For me, it probably has something to do with the fact that I never saw these cars race in their glory days, instead growing up around their flawed and aging — yet often desirable — road-going cousins. Whatever the reason, there’s just something special to me about race cars from the ’80s and early ’90s. Out of all of the varied classes running at the Acura Grand Prix of Long Beach last weekend, Historic IMSA GTO was the one I was looking forward to the most.
It’s hard to put your finger on what exactly it is that makes these cars so special, but hearing the roars of decades-old, carburetor-fed, large-displacement V8s, as well as a handful of fours, sixes, and a rotary engine, echoing off the buildings in Long Beach strikes an innate, primal chord in me. While I’m fully interested in modern day racing as well as what the future holds for motorsport, sometimes it’s most inspiring to look into the past.

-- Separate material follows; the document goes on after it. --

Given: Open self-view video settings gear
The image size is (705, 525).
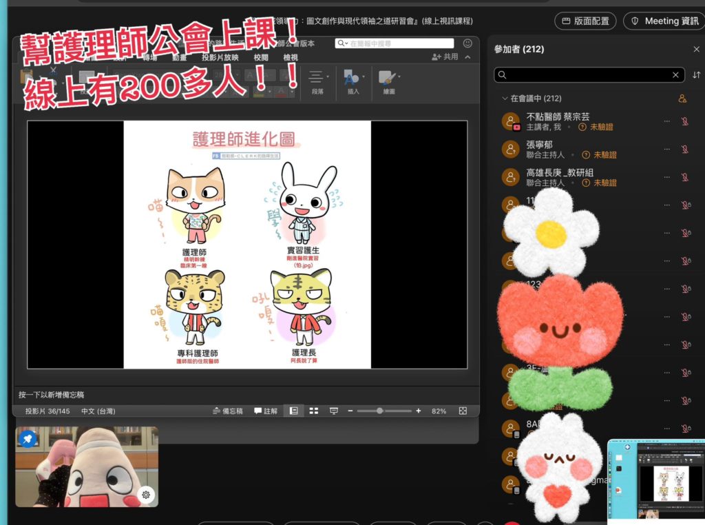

Since Sara and I were only at the Grand Prix for one day, and as such opted not to get media passes, I wanted to make sure we were around and shooting what we could during both sessions on Friday when the historic cars would be running.
All of the shots in this story were taken with general admission access, and while I might generally not bother putting a story together without what I would consider proper access, Paddy kindly nudged me to do exactly that. I’m glad, too, as the character of these images taken from behind the fences are unlike anything I would have captured otherwise.
I’ll dedicate a future article to shooting the event for a day without trackside access, but for now, a nostalgic blast from the past.
With the current IMSA SportsCar Championship series running alongside these historic cars over the weekend, it’s amazing to see how far we’ve come in the last couple decades.
At the same time, there’s no denying we’ve lost a certain and significant amount of charm and charisma along the way. The sounds, the smells, the timeless designs, the simple classic liveries – there’s nothing quite like it anymore.
What we’ve learned since the ’80s and ’90s as far as applying the laws of physics – namely aerodynamics – to our cars has all but ruined the way they look and feel. I don’t mean this in terms of specs or on a surface level, but rather in a deeper, sensory-based way.
I just don’t have the same level of enthusiasm when it comes to an equivalent modern paddock, and when I first spotted the historic car grid within the teams’ makeshift garages in the expo center, I quickly and happily started snapping away.
Of course, it is a race, which means there’s a winner.
The #76 1990 Nissan 300ZX piloted by Craig Bennett took home the first place trophy, also clocking the fastest lap of the day with a 1:24.448. In comparison, the fastest lap during the IMSA GTLM race was a 1:17.215 — a new class record.
The GTLM class consists of cars like the 911 RSR, Corvette C7.R, BMW M8 GTE and the Ford GT, but I’ll take a grid of two dozen historic IMSA cars any day. They may be a good few seconds off the pace of what’s possible today, but they’re better in their own right.
An era where the cars looked as mean as they sounded and drivers had gonads the size of the big engines they were running up front, there’s simply no replacement for the racers of yesteryear.